Information shown »
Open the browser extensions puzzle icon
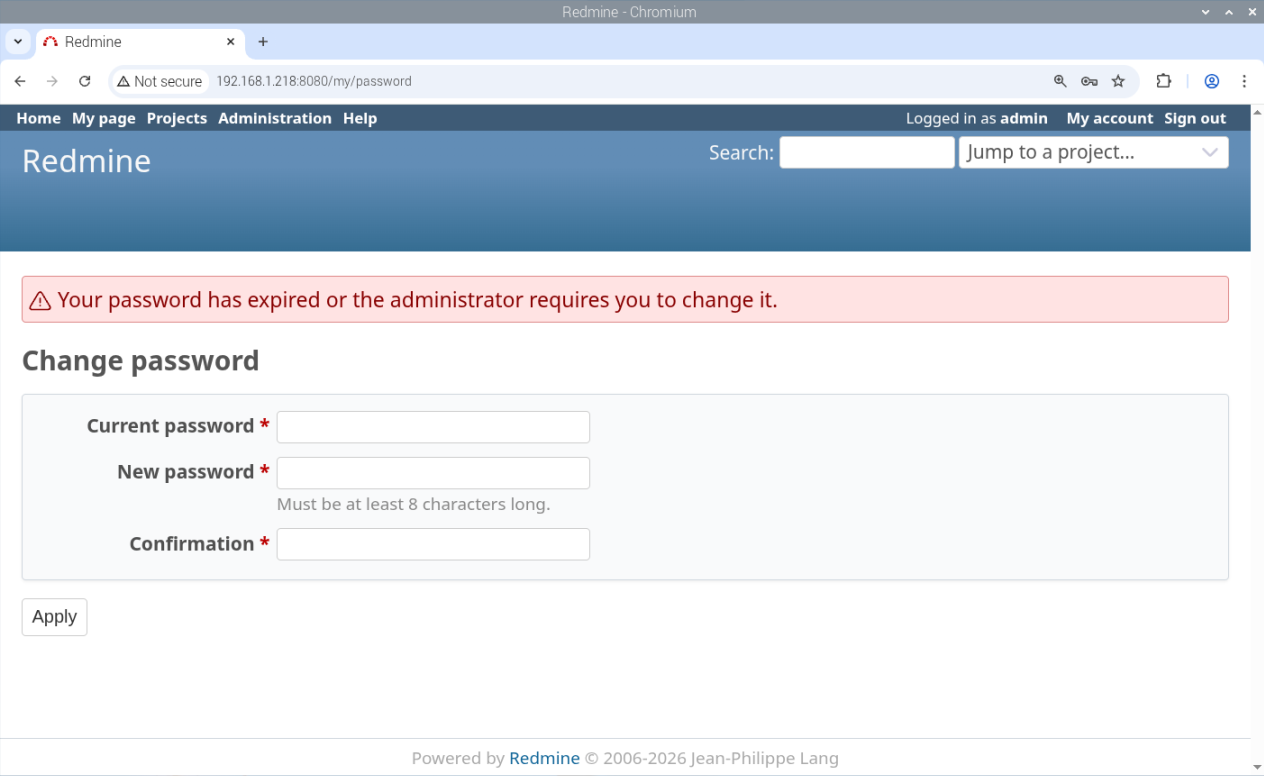 (x=1163, y=81)
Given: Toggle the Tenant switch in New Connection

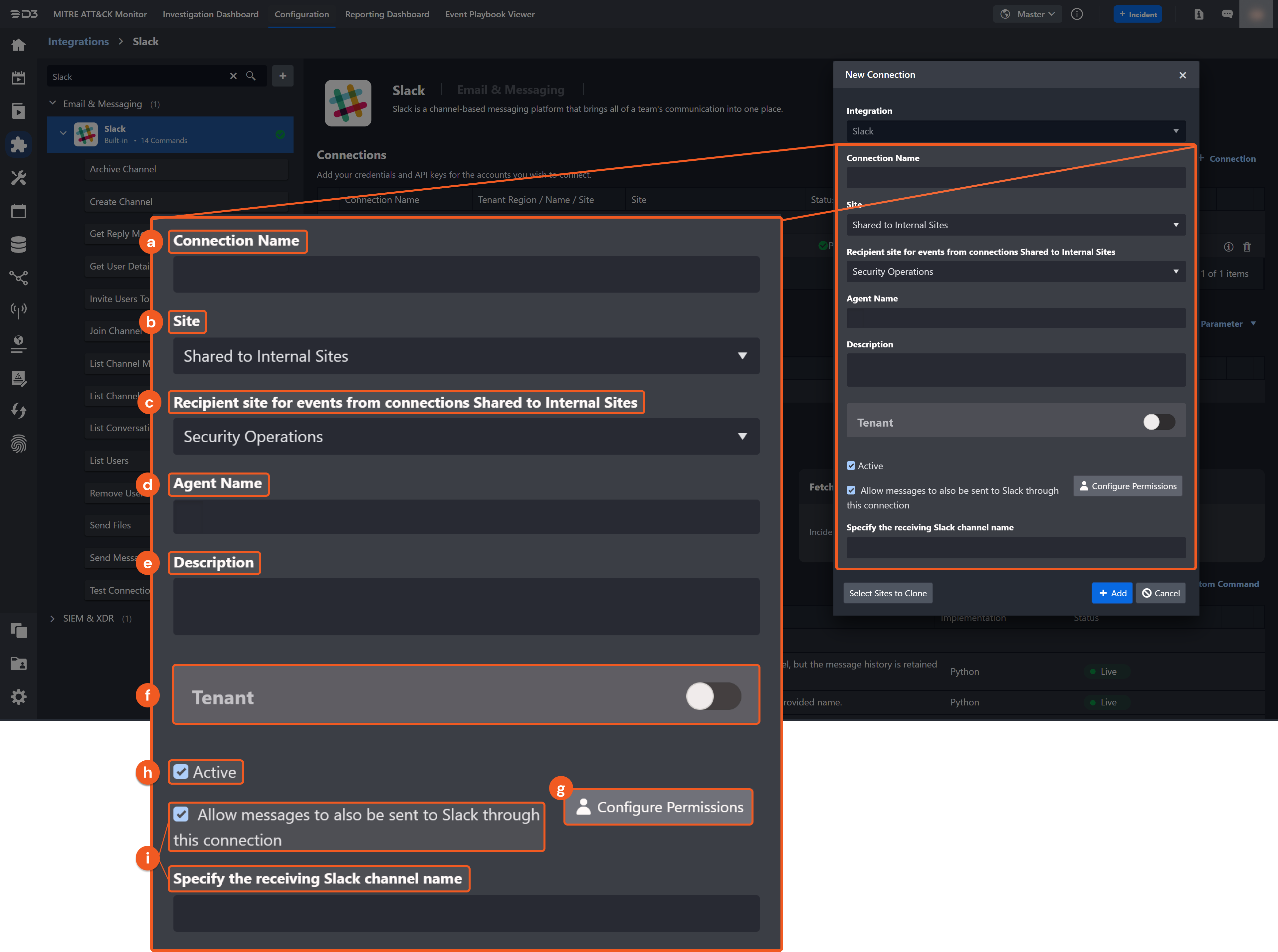Looking at the screenshot, I should [x=1159, y=422].
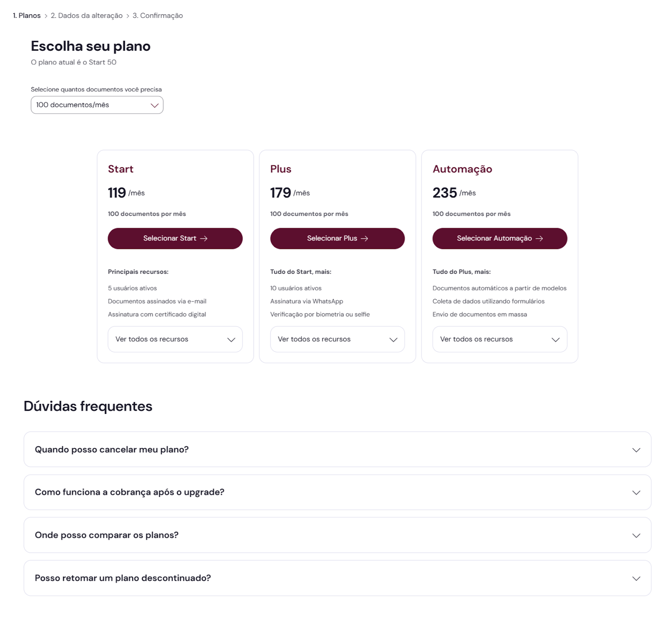Click chevron icon on cancelar meu plano question

coord(636,450)
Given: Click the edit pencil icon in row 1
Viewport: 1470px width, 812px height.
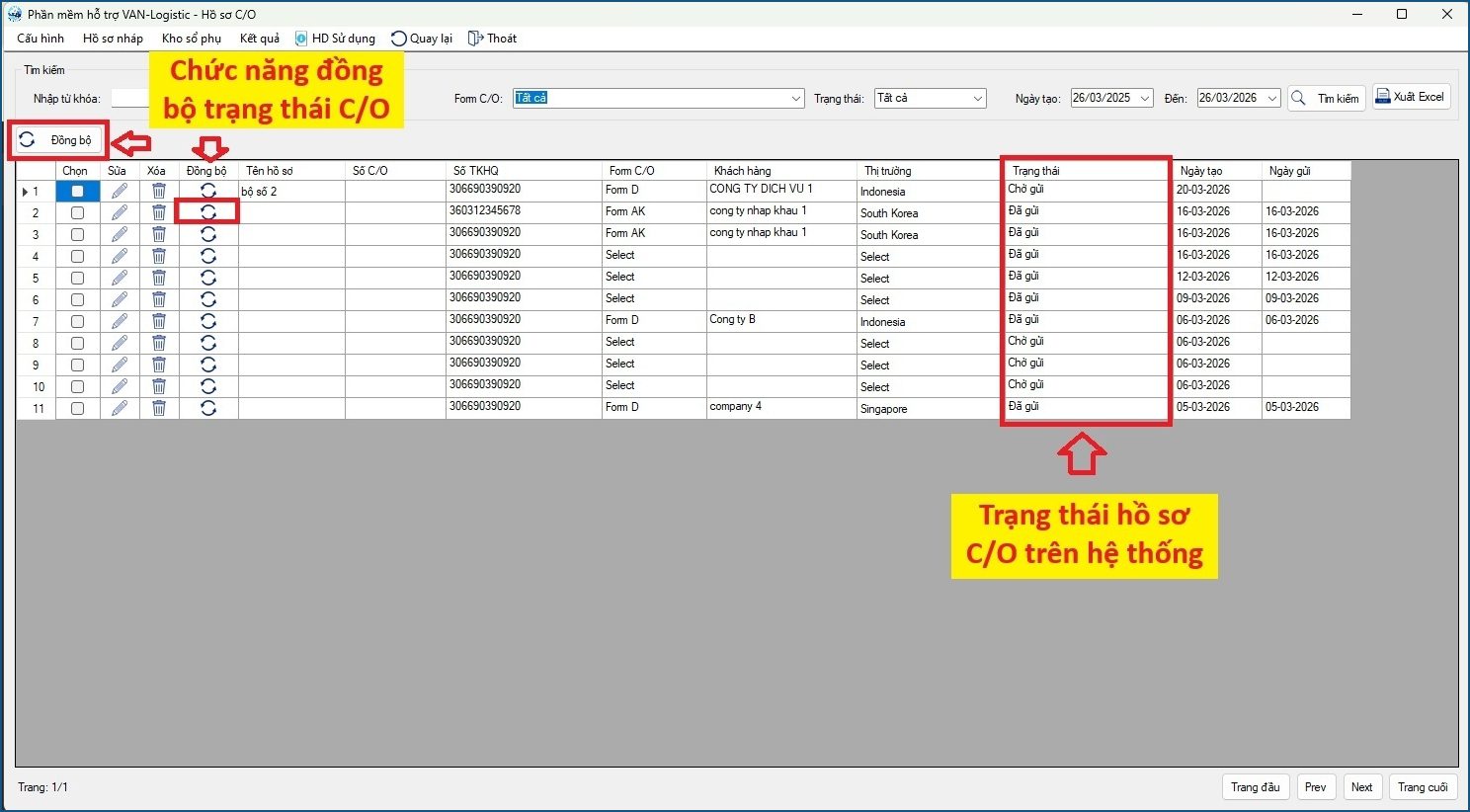Looking at the screenshot, I should point(120,191).
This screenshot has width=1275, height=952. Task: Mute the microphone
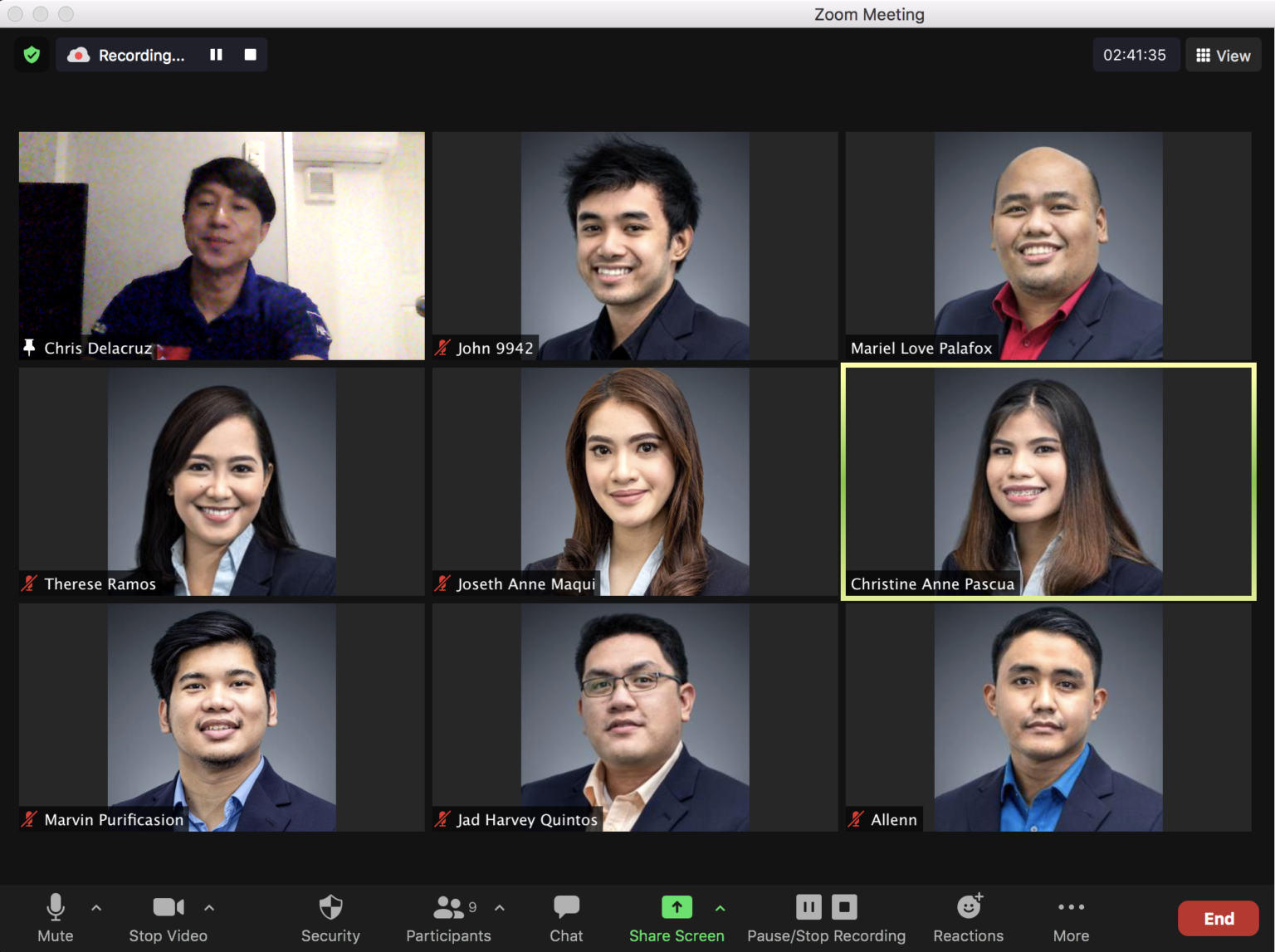pos(56,918)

What to do » Render the data above as a JSON list of strings, one string per line, with blank lines left out. Leave the pictures out of the answer.

Final result »
[
  "Open the browser extensions puzzle icon",
  " (x=1163, y=81)",
  "Given: Toggle the Tenant switch in New Connection",
  "Looking at the screenshot, I should [x=1159, y=422].",
  "Click chevron icon on cancelar meu plano question",
  "coord(636,450)",
  "Given: Click the edit pencil icon in row 1",
  "Viewport: 1470px width, 812px height.",
  "Looking at the screenshot, I should point(120,191).",
  "This screenshot has width=1275, height=952. Task: Mute the microphone",
  "pos(56,918)"
]